Supplied data:
⁂

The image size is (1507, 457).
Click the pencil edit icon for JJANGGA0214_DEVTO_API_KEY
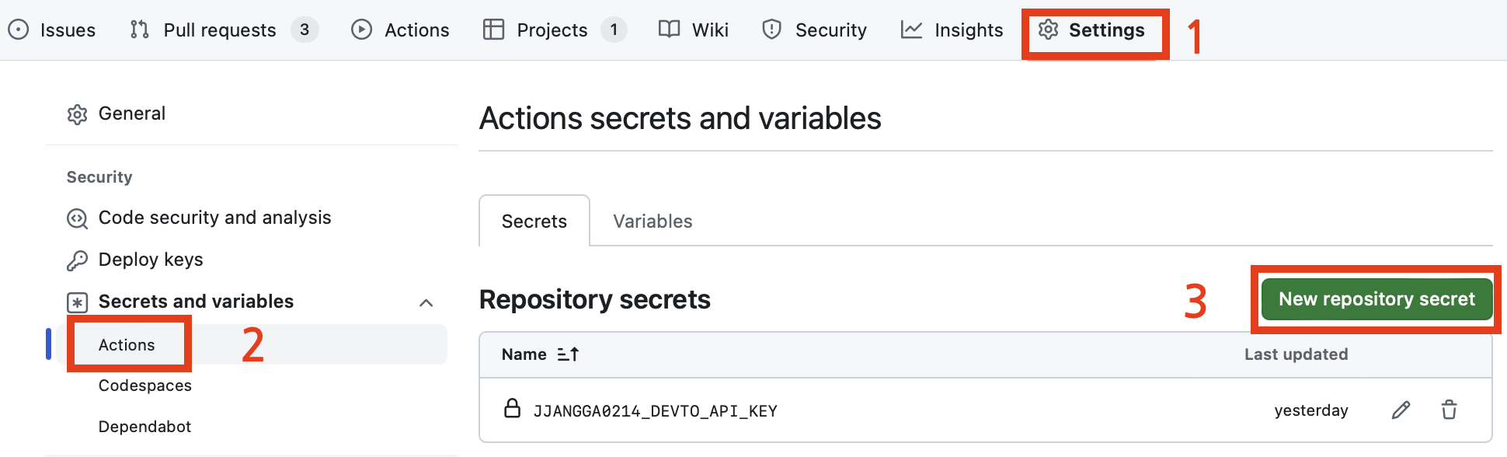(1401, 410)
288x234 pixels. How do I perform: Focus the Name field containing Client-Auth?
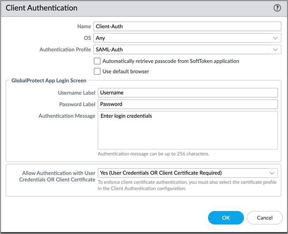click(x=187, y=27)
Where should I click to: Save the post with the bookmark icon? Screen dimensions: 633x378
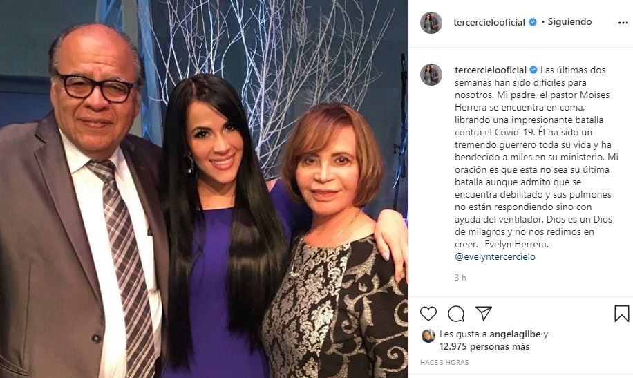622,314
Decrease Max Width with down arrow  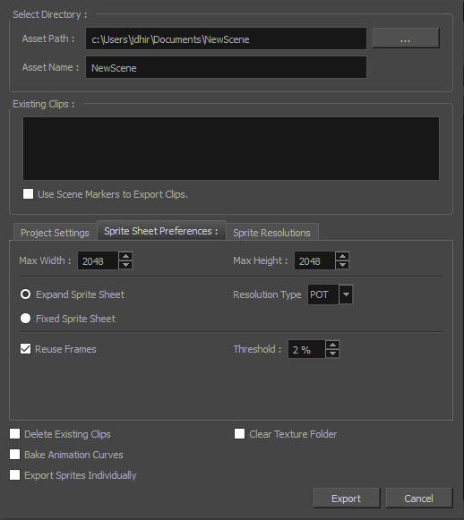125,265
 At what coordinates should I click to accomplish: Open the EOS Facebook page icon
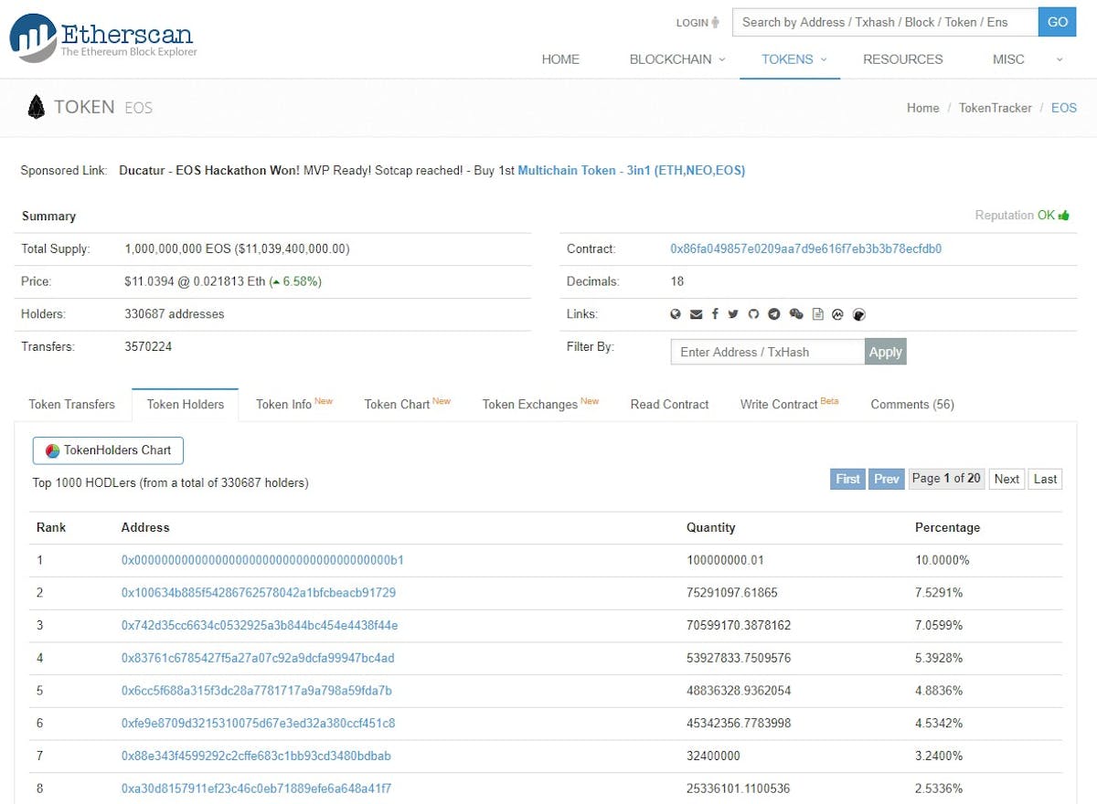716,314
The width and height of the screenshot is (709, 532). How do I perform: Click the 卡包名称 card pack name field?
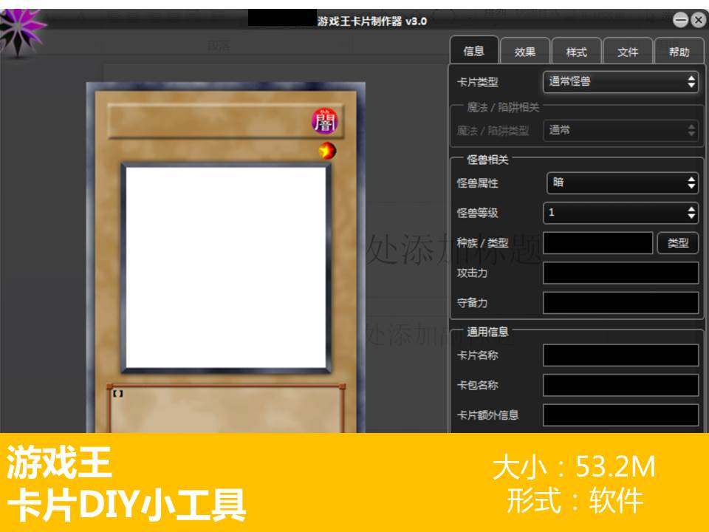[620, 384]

⁂

Aim of the task: Please retype the lines from the one that contains "The width and" to the final line of the records, both included, exactly as written and without any pictures.

Solution to this task:
The width and height of the screenshot is (709, 532). How do I perform: Click the 卡包名称 card pack name field?
[620, 384]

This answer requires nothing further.